[WHAT TO WORK ON] Your task is to copy every line below that contains the word "agent".

━━━━━━━━

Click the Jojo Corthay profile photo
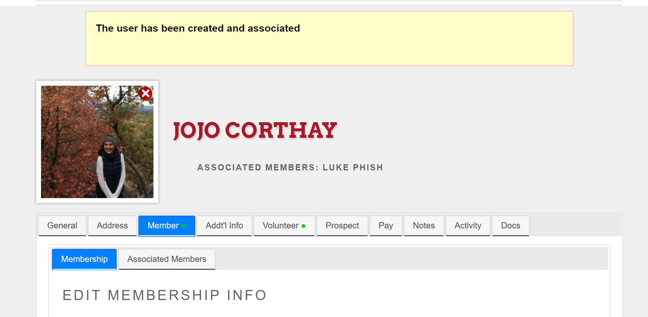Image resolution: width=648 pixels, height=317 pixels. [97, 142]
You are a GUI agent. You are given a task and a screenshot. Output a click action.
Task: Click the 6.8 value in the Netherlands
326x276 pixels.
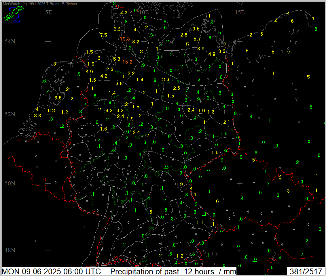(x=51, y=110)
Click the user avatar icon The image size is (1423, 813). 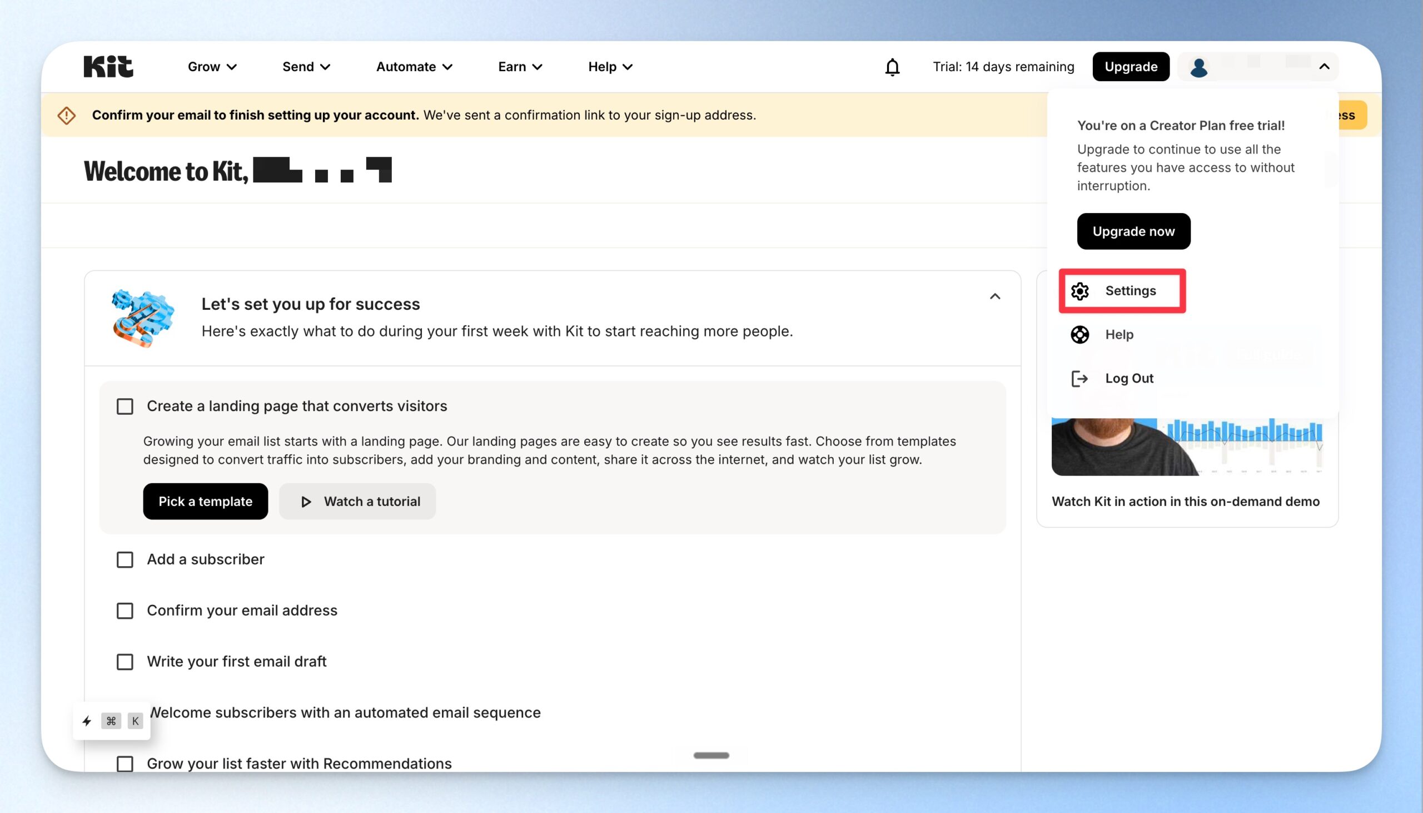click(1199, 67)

━━━━━━━━

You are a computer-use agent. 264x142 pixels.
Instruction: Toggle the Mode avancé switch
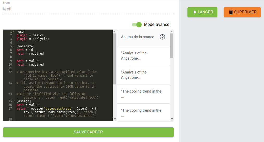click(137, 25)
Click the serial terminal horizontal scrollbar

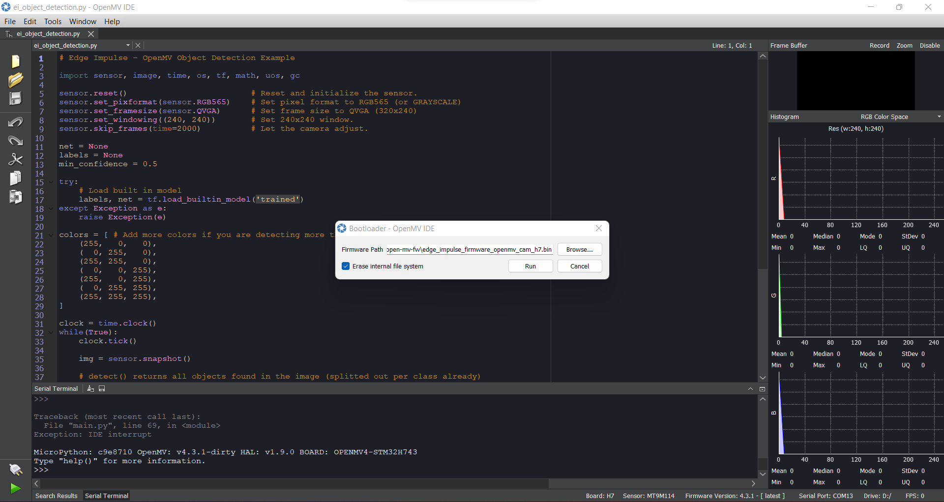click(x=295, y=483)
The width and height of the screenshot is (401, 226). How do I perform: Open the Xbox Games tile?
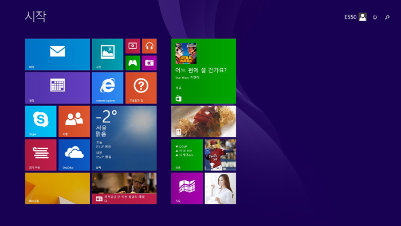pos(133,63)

━━━━━━━━

[OUTPUT OF THE TASK]
You are a GUI agent. You are given a task and a screenshot. Output a click action.
You are a computer-use agent. 264x142 pixels.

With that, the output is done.